At the Other McCain, "Twitter Bans Iraq Veteran Jesse Kelly; Glenn Reynolds Quits Platform in Protest."
#Twitter Bans Iraq Veteran #JesseKelly; Glenn Reynolds [#Instapundit] Quits Platform in Protest: #TwitterPurge https://t.co/vxbT8hxjWb cc. @PatriarchTree pic.twitter.com/RLi1gIwYbV
— Donald Douglas (@AmPowerBlog) November 26, 2018
I actually was not following Mr. Kelly, but I love the piece he posted at the Federalist, "Twitter Banned Me for Literally No Reason, But in the End They’ll Lose":
We have become a nation of sensitive losers who care about words. We care about how things “make us feel.” The exception these days is the man who just wants to put his talent and his thoughts in the marketplace of ideas and see if people will buy it.
That man is rare today, but it was not always so. The American man used to be one who threw his family in a covered wagon and headed West into the wilderness. The American man used to be one who found out the Japanese had attacked men he didn’t know in a state he’d never visited so he ran down to the recruiting office to enlist in the Marines. That American man still exists, but he’s an endangered species.

● **Information**

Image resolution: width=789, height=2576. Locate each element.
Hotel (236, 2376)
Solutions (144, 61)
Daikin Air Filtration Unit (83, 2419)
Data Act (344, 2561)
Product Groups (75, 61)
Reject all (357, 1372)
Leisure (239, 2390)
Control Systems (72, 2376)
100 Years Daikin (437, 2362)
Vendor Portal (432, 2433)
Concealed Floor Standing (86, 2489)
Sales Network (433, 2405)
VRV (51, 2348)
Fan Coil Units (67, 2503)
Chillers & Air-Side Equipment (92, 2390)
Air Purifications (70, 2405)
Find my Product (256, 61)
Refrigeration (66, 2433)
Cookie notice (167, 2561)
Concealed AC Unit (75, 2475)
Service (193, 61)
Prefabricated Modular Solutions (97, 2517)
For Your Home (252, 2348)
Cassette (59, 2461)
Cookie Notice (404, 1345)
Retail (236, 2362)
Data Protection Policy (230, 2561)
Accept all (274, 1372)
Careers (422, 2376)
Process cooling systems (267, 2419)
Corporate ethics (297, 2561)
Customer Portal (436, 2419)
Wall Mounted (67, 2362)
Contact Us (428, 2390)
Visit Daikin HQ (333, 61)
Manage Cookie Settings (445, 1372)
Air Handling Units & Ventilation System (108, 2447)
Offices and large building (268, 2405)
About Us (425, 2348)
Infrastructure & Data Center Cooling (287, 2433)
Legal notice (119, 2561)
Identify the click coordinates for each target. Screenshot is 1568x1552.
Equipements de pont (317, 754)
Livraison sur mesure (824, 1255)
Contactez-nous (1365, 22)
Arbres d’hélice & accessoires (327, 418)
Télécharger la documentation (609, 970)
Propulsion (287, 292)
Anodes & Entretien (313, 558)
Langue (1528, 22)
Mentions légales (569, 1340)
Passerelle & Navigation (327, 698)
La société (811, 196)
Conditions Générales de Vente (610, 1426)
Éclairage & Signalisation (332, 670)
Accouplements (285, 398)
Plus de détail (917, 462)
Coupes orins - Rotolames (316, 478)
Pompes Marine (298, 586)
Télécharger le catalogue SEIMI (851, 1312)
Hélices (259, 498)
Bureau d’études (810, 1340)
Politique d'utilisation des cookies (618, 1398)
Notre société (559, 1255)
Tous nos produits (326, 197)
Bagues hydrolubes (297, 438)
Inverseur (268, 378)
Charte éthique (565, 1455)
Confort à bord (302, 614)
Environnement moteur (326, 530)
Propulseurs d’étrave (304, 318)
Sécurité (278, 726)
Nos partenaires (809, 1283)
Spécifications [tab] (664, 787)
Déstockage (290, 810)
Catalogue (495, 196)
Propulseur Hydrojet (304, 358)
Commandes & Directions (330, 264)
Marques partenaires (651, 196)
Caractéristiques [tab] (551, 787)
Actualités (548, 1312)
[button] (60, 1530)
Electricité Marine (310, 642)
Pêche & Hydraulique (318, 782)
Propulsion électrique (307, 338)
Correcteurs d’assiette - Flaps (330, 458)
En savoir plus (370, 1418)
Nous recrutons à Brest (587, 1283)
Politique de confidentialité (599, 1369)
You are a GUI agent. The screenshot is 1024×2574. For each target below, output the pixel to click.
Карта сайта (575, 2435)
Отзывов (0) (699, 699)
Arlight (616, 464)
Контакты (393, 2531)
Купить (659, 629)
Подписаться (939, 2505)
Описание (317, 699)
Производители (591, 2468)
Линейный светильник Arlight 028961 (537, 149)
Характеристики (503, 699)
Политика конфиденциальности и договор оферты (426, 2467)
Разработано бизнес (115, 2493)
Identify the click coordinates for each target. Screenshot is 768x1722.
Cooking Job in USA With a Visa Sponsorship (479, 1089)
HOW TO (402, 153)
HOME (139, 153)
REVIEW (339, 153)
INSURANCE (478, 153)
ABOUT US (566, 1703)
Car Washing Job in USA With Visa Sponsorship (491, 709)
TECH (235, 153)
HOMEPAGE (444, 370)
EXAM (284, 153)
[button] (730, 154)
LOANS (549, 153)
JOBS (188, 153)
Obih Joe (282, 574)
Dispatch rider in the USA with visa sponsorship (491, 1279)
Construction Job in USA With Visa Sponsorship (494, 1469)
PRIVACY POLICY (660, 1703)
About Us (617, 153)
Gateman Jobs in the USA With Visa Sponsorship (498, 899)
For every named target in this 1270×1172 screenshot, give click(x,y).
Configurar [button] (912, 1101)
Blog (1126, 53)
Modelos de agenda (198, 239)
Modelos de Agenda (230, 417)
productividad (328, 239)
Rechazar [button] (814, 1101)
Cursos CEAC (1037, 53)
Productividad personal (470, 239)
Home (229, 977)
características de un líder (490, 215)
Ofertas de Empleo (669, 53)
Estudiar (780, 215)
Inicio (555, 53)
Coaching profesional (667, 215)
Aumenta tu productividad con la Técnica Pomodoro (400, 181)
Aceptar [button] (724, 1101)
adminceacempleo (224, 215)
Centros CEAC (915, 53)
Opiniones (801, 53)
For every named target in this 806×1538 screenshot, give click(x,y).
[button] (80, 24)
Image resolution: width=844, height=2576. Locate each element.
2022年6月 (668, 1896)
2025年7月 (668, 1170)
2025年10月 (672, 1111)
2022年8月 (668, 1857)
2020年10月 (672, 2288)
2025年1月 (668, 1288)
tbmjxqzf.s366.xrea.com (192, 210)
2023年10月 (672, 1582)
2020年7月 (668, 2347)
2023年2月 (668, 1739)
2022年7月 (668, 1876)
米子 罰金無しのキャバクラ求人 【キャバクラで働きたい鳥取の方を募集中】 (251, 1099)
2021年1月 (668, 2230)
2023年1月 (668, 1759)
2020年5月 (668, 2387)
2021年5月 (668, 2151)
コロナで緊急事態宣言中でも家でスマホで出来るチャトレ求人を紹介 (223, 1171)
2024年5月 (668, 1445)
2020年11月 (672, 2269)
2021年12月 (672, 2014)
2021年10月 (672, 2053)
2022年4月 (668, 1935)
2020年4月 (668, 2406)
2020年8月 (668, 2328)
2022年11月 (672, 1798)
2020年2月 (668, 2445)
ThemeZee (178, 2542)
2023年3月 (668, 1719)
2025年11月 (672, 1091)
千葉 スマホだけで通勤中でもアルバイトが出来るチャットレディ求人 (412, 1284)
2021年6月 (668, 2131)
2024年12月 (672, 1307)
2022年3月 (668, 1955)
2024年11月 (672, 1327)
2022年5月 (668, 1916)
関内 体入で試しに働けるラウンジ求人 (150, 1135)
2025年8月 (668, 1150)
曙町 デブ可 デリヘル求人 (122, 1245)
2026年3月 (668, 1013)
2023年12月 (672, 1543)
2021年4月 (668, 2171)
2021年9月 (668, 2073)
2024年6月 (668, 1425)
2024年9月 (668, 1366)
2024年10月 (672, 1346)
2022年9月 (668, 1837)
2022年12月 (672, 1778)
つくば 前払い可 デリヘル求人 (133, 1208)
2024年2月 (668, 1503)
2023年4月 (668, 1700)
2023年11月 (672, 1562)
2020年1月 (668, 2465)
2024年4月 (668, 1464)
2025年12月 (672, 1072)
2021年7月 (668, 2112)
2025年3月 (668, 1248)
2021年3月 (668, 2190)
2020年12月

● **Required tasks**
1. Answer these from the Twitter ban text:
(a) What date is given for the Donald Douglas post?
(b) Where did Mr. Kelly post his piece?
(c) According to the quoted piece, what did the American man used to throw his family in?
2. Please rewrite the Twitter ban text between "At the Other" and "will buy it.", inclusive, swapping "Glenn Reynolds" for "Instapundit".
3. Resume the Twitter ban text after its final sentence.
The material has no connection to the Twitter ban text.

● **Answer section**
1.
(a) November 26, 2018
(b) At the Federalist
(c) A covered wagon

2.
At the Other McCain, "Twitter Bans Iraq Veteran Jesse Kelly; Instapundit Quits Platform in Protest."
#Twitter Bans Iraq Veteran #JesseKelly; Instapundit [#Instapundit] Quits Platform in Protest: #TwitterPurge https://t.co/vxbT8hxjWb cc. @PatriarchTree pic.twitter.com/RLi1gIwYbV
— Donald Douglas (@AmPowerBlog) November 26, 2018
I actually was not following Mr. Kelly, but I love the piece he posted at the Federalist, "Twitter Banned Me for Literally No Reason, But in the End They’ll Lose":
We have become a nation of sensitive losers who care about words. We care about how things “make us feel.” The exception these days is the man who just wants to put his talent and his thoughts in the marketplace of ideas and see if people will buy it.

3.
The American spirit of free speech has been replaced by people who want uncomfortable speech censored. Nowhere is this more apparent than the social media world.
As I have said before, social media is not a small thing. It is no longer three nerds with pocket protectors huddled in their dorm rooms dreaming about a day when a woman acknowledges their existence. Social media has surpassed the telephone. It is the means of networking and communicating with others: 2.5 billion people use Facebook and Twitter.
That is not a fringe thing that is going away. It has now become the way humans interact with each other. It is completely run by Silicon Valley leftists who know the power they hold. And they are using that power.
But power is a funny thing. Power, no matter how ominous it may seem at the time, is always finite. It doesn’t last forever. If there is one thing history has taught us, it’s that silencing voices will always be a temporary solution.